:: EXERCISE TASK ::
Reproduce the listing below, changing each "GUI agent" to "screen agent" and keeping everything else the same.

─── INPUT MATERIAL ───

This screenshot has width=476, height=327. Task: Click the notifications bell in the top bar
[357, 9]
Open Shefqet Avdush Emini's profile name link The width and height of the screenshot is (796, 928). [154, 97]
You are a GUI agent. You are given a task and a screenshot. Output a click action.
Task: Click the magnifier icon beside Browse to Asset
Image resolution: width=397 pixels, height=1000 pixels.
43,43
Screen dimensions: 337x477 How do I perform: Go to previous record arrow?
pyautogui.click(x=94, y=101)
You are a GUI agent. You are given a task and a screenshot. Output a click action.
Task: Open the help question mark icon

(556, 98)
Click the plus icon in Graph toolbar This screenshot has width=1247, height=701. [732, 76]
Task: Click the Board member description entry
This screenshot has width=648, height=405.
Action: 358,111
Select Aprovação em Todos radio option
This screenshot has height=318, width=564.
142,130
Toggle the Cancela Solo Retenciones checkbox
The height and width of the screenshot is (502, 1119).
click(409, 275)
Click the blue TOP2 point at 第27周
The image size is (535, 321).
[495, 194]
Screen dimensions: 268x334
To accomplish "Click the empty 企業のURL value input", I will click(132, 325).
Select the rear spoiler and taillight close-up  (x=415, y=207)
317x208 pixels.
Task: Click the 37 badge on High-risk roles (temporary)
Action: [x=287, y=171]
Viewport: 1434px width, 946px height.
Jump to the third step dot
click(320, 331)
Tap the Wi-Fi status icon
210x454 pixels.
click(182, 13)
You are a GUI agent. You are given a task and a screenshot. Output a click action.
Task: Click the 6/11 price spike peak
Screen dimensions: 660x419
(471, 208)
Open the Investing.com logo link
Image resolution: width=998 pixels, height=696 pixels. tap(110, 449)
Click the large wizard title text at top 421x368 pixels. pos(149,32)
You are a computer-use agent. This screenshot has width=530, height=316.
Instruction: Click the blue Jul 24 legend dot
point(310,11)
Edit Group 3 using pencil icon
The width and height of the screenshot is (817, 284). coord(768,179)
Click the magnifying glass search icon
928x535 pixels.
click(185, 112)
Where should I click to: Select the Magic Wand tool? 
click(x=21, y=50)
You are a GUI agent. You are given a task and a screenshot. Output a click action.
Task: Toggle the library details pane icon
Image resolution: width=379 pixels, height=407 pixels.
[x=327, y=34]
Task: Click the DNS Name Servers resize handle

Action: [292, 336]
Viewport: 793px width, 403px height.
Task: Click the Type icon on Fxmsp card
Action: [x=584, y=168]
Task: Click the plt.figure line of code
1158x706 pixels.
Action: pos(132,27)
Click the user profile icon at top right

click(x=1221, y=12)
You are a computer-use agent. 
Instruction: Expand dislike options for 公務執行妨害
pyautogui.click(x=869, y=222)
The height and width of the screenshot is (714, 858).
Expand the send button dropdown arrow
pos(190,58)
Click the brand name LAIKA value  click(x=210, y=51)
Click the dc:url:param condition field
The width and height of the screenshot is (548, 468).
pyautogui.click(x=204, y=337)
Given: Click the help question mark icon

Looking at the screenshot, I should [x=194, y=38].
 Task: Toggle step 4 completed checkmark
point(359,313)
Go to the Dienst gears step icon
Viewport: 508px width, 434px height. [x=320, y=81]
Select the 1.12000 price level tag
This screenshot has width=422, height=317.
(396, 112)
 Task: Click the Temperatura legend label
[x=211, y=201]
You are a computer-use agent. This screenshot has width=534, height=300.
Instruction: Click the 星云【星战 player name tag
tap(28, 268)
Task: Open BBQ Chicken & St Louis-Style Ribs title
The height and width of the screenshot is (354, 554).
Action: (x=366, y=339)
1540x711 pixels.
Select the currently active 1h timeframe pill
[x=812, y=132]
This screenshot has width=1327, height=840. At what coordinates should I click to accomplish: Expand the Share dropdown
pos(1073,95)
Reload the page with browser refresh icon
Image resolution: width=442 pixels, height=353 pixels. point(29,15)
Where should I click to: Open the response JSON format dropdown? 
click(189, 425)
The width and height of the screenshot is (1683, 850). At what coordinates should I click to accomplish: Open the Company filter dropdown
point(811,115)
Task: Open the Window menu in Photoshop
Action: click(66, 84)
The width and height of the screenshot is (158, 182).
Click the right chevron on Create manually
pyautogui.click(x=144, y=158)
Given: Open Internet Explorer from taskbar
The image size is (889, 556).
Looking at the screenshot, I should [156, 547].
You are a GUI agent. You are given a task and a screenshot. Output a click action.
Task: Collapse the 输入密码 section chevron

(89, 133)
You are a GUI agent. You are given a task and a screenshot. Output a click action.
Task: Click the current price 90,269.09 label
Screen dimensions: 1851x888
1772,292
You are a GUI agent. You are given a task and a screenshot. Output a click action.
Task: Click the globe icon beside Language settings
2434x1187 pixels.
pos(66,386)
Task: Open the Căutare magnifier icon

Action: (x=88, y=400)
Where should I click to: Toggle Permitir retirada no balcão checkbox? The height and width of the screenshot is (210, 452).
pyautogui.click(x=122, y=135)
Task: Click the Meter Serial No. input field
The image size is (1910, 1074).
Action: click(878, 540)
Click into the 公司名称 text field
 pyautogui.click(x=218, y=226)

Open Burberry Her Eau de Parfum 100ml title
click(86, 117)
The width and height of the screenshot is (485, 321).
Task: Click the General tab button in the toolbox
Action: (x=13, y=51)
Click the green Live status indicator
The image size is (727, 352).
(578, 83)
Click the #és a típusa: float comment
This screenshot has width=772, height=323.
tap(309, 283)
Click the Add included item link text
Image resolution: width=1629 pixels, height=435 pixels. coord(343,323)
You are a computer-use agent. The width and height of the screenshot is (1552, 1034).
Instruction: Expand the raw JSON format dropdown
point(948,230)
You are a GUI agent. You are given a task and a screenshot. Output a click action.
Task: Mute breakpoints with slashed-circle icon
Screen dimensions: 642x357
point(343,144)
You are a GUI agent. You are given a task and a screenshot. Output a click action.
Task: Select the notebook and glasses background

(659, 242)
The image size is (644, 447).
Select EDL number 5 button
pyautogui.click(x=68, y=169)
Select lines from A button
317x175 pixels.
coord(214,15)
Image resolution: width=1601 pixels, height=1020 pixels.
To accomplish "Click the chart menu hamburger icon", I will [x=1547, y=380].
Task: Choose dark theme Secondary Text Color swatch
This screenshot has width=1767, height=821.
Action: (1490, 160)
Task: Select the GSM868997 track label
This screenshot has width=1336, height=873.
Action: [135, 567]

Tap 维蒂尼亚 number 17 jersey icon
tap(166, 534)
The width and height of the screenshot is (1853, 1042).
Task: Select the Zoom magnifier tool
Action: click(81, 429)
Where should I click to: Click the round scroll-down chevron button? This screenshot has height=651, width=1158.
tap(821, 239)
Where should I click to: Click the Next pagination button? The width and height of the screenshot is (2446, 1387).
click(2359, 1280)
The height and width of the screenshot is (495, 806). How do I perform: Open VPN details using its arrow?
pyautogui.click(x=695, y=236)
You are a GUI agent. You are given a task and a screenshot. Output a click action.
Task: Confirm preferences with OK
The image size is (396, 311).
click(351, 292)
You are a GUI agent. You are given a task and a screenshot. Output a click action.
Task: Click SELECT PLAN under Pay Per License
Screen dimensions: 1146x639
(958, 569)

───

:: COMPLETE ANSWER ::
This screenshot has width=476, height=327. Task: Click the notifications bell in the top bar
[357, 9]
Open Shefqet Avdush Emini's profile name link The width and height of the screenshot is (796, 928). [154, 97]
You are a screen agent. You are given a task and a screenshot. Output a click action.
Task: Click the magnifier icon beside Browse to Asset
Image resolution: width=397 pixels, height=1000 pixels.
43,43
Screen dimensions: 337x477 How do I perform: Go to previous record arrow?
pyautogui.click(x=94, y=101)
You are a screen agent. You are given a task and a screenshot. Output a click action.
Task: Open the help question mark icon

(556, 98)
Click the plus icon in Graph toolbar This screenshot has width=1247, height=701. [732, 76]
Task: Click the Board member description entry
This screenshot has width=648, height=405.
Action: 358,111
Select Aprovação em Todos radio option
This screenshot has height=318, width=564.
142,130
Toggle the Cancela Solo Retenciones checkbox
The height and width of the screenshot is (502, 1119).
click(409, 275)
Click the blue TOP2 point at 第27周
The image size is (535, 321).
[495, 194]
Screen dimensions: 268x334
To accomplish "Click the empty 企業のURL value input", I will click(132, 325).
Select the rear spoiler and taillight close-up  (x=415, y=207)
317x208 pixels.
Task: Click the 37 badge on High-risk roles (temporary)
Action: [x=287, y=171]
Viewport: 1434px width, 946px height.
Jump to the third step dot
click(320, 331)
Tap the Wi-Fi status icon
210x454 pixels.
click(182, 13)
You are a screen agent. You are given a task and a screenshot. Output a click action.
Task: Click the 6/11 price spike peak
Screen dimensions: 660x419
(471, 208)
Open the Investing.com logo link
Image resolution: width=998 pixels, height=696 pixels. tap(110, 449)
Click the large wizard title text at top 421x368 pixels. pos(149,32)
You are a computer-use agent. This screenshot has width=530, height=316.
Instruction: Click the blue Jul 24 legend dot
point(310,11)
Edit Group 3 using pencil icon
The width and height of the screenshot is (817, 284). coord(768,179)
Click the magnifying glass search icon
928x535 pixels.
click(185, 112)
Where should I click to: Select the Magic Wand tool? 
click(x=21, y=50)
You are a screen agent. You are given a task and a screenshot. Output a click action.
Task: Toggle the library details pane icon
Image resolution: width=379 pixels, height=407 pixels.
[x=327, y=34]
Task: Click the DNS Name Servers resize handle

Action: [292, 336]
Viewport: 793px width, 403px height.
Task: Click the Type icon on Fxmsp card
Action: [x=584, y=168]
Task: Click the plt.figure line of code
1158x706 pixels.
Action: pos(132,27)
Click the user profile icon at top right

click(x=1221, y=12)
You are a computer-use agent. 
Instruction: Expand dislike options for 公務執行妨害
pyautogui.click(x=869, y=222)
The height and width of the screenshot is (714, 858).
Expand the send button dropdown arrow
pos(190,58)
Click the brand name LAIKA value  click(x=210, y=51)
Click the dc:url:param condition field
The width and height of the screenshot is (548, 468).
pyautogui.click(x=204, y=337)
Given: Click the help question mark icon

Looking at the screenshot, I should [x=194, y=38].
 Task: Toggle step 4 completed checkmark
point(359,313)
Go to the Dienst gears step icon
Viewport: 508px width, 434px height. [x=320, y=81]
Select the 1.12000 price level tag
This screenshot has width=422, height=317.
(396, 112)
 Task: Click the Temperatura legend label
[x=211, y=201]
You are a computer-use agent. This screenshot has width=534, height=300.
Instruction: Click the 星云【星战 player name tag
tap(28, 268)
Task: Open BBQ Chicken & St Louis-Style Ribs title
The height and width of the screenshot is (354, 554).
Action: (x=366, y=339)
1540x711 pixels.
Select the currently active 1h timeframe pill
[x=812, y=132]
This screenshot has width=1327, height=840. At what coordinates should I click to accomplish: Expand the Share dropdown
pos(1073,95)
Reload the page with browser refresh icon
Image resolution: width=442 pixels, height=353 pixels. point(29,15)
Where should I click to: Open the response JSON format dropdown? 
click(189, 425)
The width and height of the screenshot is (1683, 850). At what coordinates should I click to accomplish: Open the Company filter dropdown
point(811,115)
Task: Open the Window menu in Photoshop
Action: click(66, 84)
The width and height of the screenshot is (158, 182).
Click the right chevron on Create manually
pyautogui.click(x=144, y=158)
Given: Open Internet Explorer from taskbar
The image size is (889, 556).
Looking at the screenshot, I should [156, 547].
You are a screen agent. You are given a task and a screenshot. Output a click action.
Task: Collapse the 输入密码 section chevron

(89, 133)
You are a screen agent. You are given a task and a screenshot. Output a click action.
Task: Click the current price 90,269.09 label
Screen dimensions: 1851x888
1772,292
You are a screen agent. You are given a task and a screenshot. Output a click action.
Task: Click the globe icon beside Language settings
2434x1187 pixels.
pos(66,386)
Task: Open the Căutare magnifier icon

Action: (x=88, y=400)
Where should I click to: Toggle Permitir retirada no balcão checkbox? The height and width of the screenshot is (210, 452).
pyautogui.click(x=122, y=135)
Task: Click the Meter Serial No. input field
The image size is (1910, 1074).
Action: click(878, 540)
Click into the 公司名称 text field
 pyautogui.click(x=218, y=226)

Open Burberry Her Eau de Parfum 100ml title
click(86, 117)
The width and height of the screenshot is (485, 321).
Task: Click the General tab button in the toolbox
Action: (x=13, y=51)
Click the green Live status indicator
The image size is (727, 352).
(578, 83)
Click the #és a típusa: float comment
This screenshot has width=772, height=323.
tap(309, 283)
Click the Add included item link text
Image resolution: width=1629 pixels, height=435 pixels. coord(343,323)
You are a computer-use agent. The width and height of the screenshot is (1552, 1034).
Instruction: Expand the raw JSON format dropdown
point(948,230)
You are a screen agent. You are given a task and a screenshot. Output a click action.
Task: Mute breakpoints with slashed-circle icon
Screen dimensions: 642x357
point(343,144)
You are a screen agent. You are given a task and a screenshot. Output a click action.
Task: Select the notebook and glasses background

(659, 242)
The image size is (644, 447).
Select EDL number 5 button
pyautogui.click(x=68, y=169)
Select lines from A button
317x175 pixels.
coord(214,15)
Image resolution: width=1601 pixels, height=1020 pixels.
To accomplish "Click the chart menu hamburger icon", I will [x=1547, y=380].
Task: Choose dark theme Secondary Text Color swatch
This screenshot has width=1767, height=821.
Action: (1490, 160)
Task: Select the GSM868997 track label
This screenshot has width=1336, height=873.
Action: [135, 567]

Tap 维蒂尼亚 number 17 jersey icon
tap(166, 534)
The width and height of the screenshot is (1853, 1042).
Task: Select the Zoom magnifier tool
Action: click(81, 429)
Where should I click to: Click the round scroll-down chevron button? This screenshot has height=651, width=1158.
tap(821, 239)
Where should I click to: Click the Next pagination button? The width and height of the screenshot is (2446, 1387).
click(2359, 1280)
The height and width of the screenshot is (495, 806). How do I perform: Open VPN details using its arrow?
pyautogui.click(x=695, y=236)
You are a screen agent. You are given a task and a screenshot. Output a click action.
Task: Confirm preferences with OK
The image size is (396, 311).
click(351, 292)
You are a screen agent. You are given a task and a screenshot. Output a click action.
Task: Click SELECT PLAN under Pay Per License
Screen dimensions: 1146x639
(958, 569)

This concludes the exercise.